My husband really wants Jacob sheep but we would like to know if they are friendly animals.  Will they come up to you if you go out into the pasture?

If we add them we intend to round out our farm to produce our own meat.  Already have cattle and pigs.  We love the look of Jacobs and that they are a heritage breed.  Would they be a good choice for that purpose?


----------



## SheepGirl

Any breed can be used for meat 

But if I'm not mistaken, Jacobs are primarily used for wool production and as trophy animals in some cases. If you wanted an animal for meat production, I would suggest a hair breed or one of the more popular breeds bred especially for their meat quality, carcass size, growth, feed efficiency, etc.


----------



## Hillsvale

Actually we raised jacob lambs last year.... they were absolutely wonderful eating!!

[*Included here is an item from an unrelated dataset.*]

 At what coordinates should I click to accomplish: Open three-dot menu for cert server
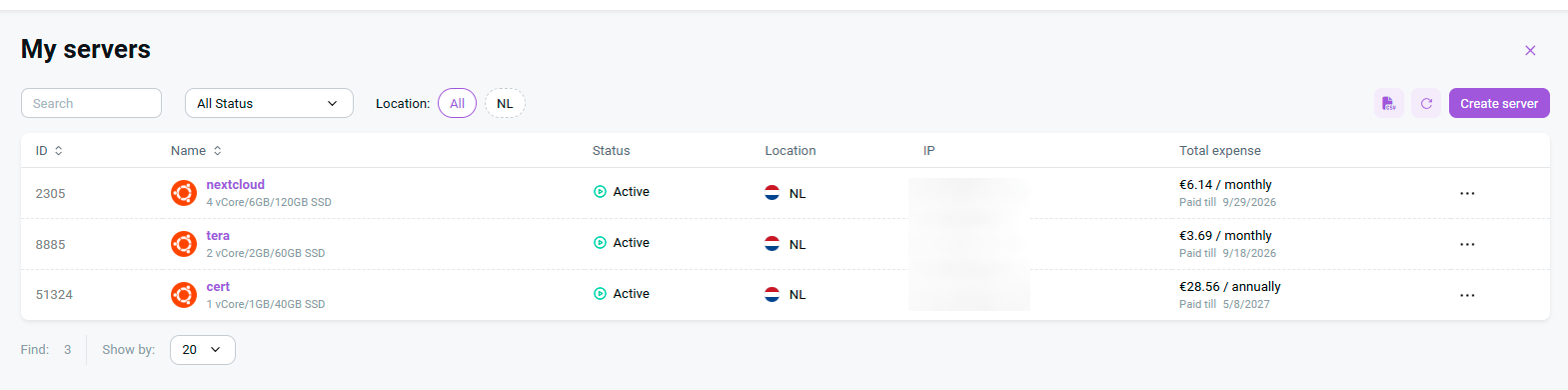pos(1467,295)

I think any animal raised with love and affection will be relatively friendly... I loved the jacob sheep.


----------



## Julie_A

We raised a pair from birth on a bottle. They never did like us. Funniest thing. We had goat kids at the same time who LOVED us and were extremely affectionate. The Jacobs would come to the bottle and run as soon as they finished their last swallow. I bought them at a livestock auction, so I have no idea what sort of parents they had. They could have been absolutely nuts. LOL.


----------



## damummis

I have Jacobs.  They are way friendly.  Petting zoo friendly, until feeding time.  Then they are nuts.


----------



## redfarmhouse

damummis said:
			
		

> I have Jacobs.  They are way friendly.  Petting zoo friendly, until feeding time.  Then they are nuts.


They couldn't be anymore nuts a feeding time than my 3 teenage boys!


----------



## patchworkfibers

SheepGirl said:
			
		

> Any breed can be used for meat
> 
> But if I'm not mistaken, Jacobs are primarily used for wool production and as trophy animals in some cases. If you wanted an animal for meat production, I would suggest a hair breed or one of the more popular breeds bred especially for their meat quality, carcass size, growth, feed efficiency, etc.


Jacob meat is considered one of the best tasting lamb around. The meat is lean and mild flavored. Adult sheep do not develop a 'gamy' taste as do many meat breeds. They are slower growing,of course.  We've eaten five year old rams and the meat remains mild.


----------